United States v. Witt

                                                       United States Court of Appeals
                                                                Fifth Circuit
                                                             F I L E D
               IN THE UNITED STATES COURT OF APPEALS
                       FOR THE FIFTH CIRCUIT                  June 29, 2006

                                                          Charles R. Fulbruge III
                                                                  Clerk
                           No. 05-51216
                         Summary Calendar



UNITED STATES OF AMERICA,

                                    Plaintiff-Appellee,

versus

DONNIE EARL WITT,

                                    Defendant-Appellant.

                       --------------------
          Appeal from the United States District Court
                for the Western District of Texas
                      USDC No. 6:04-CR-131-1
                       --------------------

Before KING, WIENER, and DeMOSS, Circuit Judges.

What you will do → Extract the part of the United States v. Witt filing that starts at the words "Defendant-Appellant." and stops after "DeMOSS, Circuit Judges.", copying it word for word. The material that follows comes from a separate source, unrelated to the United States v. Witt filing.

Listed records →
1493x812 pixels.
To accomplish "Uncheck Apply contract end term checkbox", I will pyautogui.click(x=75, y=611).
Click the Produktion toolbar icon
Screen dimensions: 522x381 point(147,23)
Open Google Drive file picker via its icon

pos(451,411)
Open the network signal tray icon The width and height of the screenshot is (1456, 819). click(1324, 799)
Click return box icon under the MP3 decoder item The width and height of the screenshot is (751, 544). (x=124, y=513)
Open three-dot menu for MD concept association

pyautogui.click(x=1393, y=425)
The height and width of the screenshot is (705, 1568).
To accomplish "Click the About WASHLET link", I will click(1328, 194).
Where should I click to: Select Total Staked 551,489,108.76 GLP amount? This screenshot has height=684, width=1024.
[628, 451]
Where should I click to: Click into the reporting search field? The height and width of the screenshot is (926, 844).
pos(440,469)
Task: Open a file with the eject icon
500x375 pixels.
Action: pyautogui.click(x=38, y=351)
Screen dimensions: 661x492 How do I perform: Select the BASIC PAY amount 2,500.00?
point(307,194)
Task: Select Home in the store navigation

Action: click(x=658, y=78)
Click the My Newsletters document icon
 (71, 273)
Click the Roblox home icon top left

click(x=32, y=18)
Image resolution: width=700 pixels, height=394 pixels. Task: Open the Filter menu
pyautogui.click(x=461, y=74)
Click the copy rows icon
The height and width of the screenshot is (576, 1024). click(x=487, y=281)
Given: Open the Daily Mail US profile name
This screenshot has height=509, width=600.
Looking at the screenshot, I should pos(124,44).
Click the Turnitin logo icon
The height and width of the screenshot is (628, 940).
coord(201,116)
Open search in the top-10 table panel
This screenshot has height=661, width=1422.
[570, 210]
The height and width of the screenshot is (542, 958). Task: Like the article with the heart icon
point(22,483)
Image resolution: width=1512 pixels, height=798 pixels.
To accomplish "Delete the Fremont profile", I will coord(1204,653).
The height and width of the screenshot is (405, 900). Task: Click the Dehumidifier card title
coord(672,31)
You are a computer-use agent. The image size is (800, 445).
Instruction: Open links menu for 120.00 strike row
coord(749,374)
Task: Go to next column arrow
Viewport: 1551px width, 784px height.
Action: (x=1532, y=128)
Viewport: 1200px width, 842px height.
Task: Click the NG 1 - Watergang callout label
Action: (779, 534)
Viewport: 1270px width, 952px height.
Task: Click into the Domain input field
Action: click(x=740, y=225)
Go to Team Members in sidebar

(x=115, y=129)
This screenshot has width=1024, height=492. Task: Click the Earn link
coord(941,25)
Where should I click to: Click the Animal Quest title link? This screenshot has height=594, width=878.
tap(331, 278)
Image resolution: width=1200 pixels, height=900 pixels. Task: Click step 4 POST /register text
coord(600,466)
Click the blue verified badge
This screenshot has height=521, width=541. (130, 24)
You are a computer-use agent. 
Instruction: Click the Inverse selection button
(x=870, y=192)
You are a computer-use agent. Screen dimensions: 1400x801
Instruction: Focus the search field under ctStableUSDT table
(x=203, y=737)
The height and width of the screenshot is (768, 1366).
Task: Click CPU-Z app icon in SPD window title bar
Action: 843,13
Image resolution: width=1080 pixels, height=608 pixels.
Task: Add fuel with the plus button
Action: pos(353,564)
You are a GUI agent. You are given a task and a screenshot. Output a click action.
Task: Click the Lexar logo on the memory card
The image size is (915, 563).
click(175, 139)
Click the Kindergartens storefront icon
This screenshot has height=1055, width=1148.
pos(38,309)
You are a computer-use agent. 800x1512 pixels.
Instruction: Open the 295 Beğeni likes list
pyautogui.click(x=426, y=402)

Answer for this exercise →
Defendant-Appellant.

                       --------------------
          Appeal from the United States District Court
                for the Western District of Texas
                      USDC No. 6:04-CR-131-1
                       --------------------

Before KING, WIENER, and DeMOSS, Circuit Judges.